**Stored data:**
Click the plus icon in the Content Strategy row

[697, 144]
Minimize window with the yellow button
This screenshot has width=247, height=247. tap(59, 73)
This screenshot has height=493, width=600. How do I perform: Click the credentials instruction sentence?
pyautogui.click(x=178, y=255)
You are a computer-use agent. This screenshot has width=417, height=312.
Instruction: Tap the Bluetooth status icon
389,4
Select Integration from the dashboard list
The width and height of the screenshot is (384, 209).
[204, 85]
--
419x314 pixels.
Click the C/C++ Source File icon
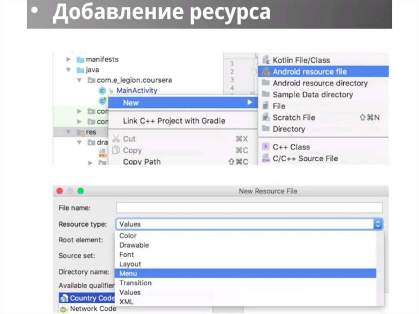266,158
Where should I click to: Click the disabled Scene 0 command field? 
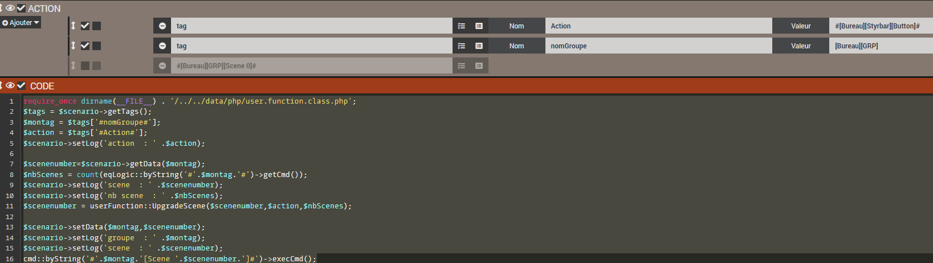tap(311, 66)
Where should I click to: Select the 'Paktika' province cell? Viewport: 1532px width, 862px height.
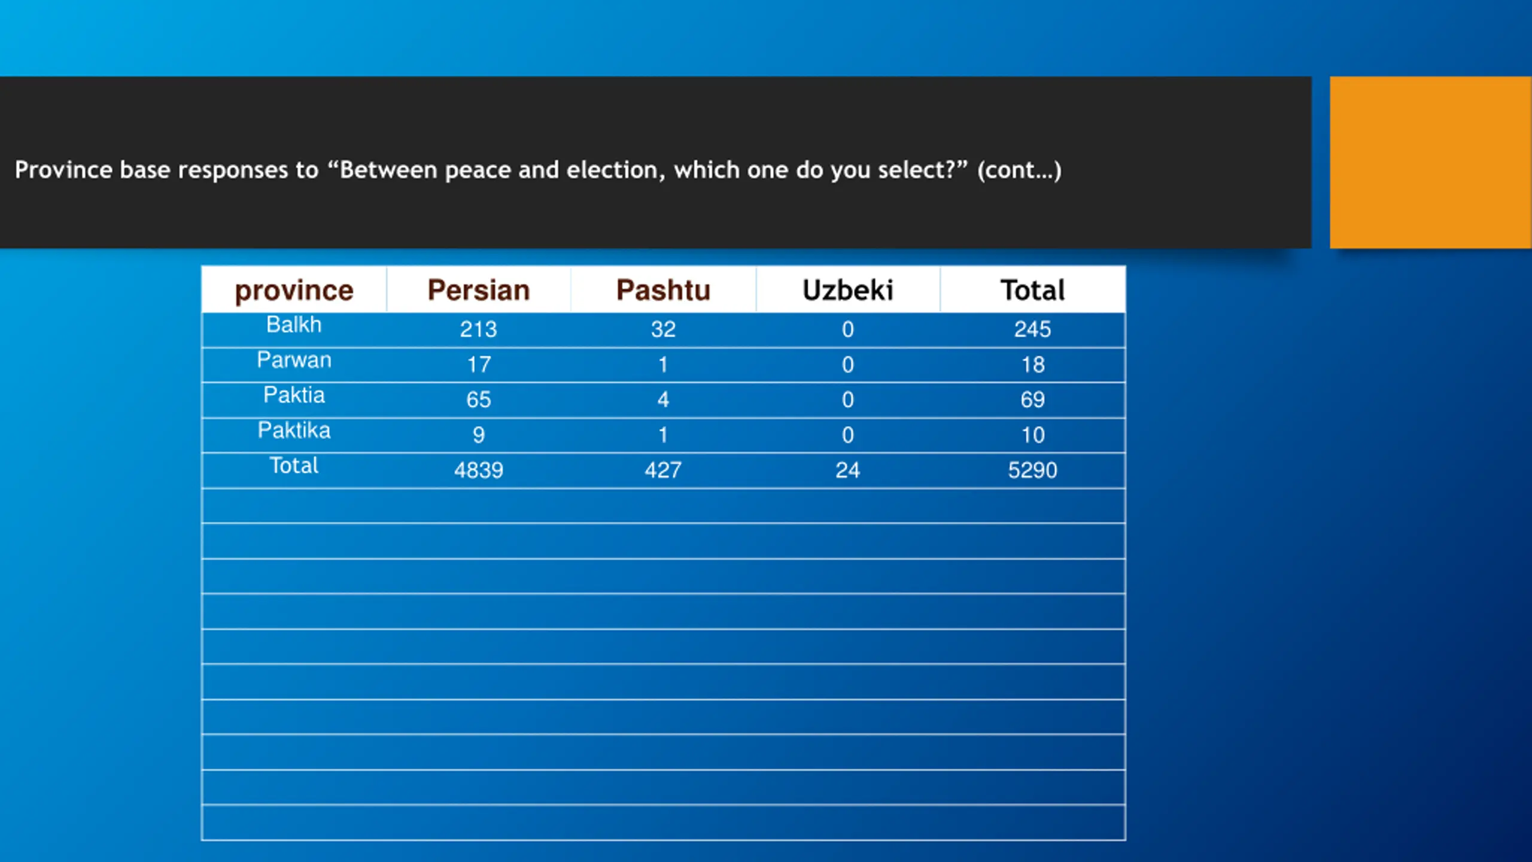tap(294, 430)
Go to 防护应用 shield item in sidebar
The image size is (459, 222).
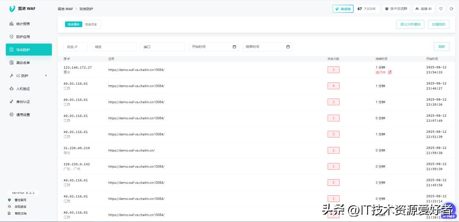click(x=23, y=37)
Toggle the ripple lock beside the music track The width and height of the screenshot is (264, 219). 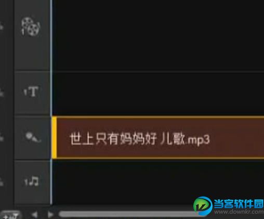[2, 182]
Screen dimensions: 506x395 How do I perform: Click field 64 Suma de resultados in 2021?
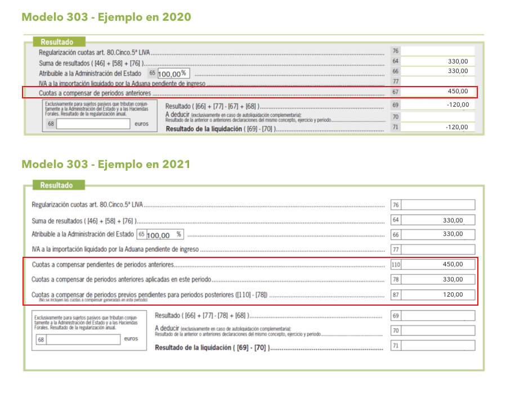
* * *
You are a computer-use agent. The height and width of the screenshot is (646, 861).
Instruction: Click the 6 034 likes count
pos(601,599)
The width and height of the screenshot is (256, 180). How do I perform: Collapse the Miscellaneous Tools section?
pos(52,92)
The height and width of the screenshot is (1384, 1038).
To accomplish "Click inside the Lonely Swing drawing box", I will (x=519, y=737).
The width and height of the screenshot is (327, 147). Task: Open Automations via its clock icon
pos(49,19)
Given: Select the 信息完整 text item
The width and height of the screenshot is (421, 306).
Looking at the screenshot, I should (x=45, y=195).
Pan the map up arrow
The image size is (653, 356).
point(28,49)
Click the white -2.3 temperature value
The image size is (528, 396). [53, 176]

**Exercise details:** Which lines of the entries above contain the word "item"? Copy each of them.

**Response area:**
Go to 防护应用 shield item in sidebar
Given: Select the 信息完整 text item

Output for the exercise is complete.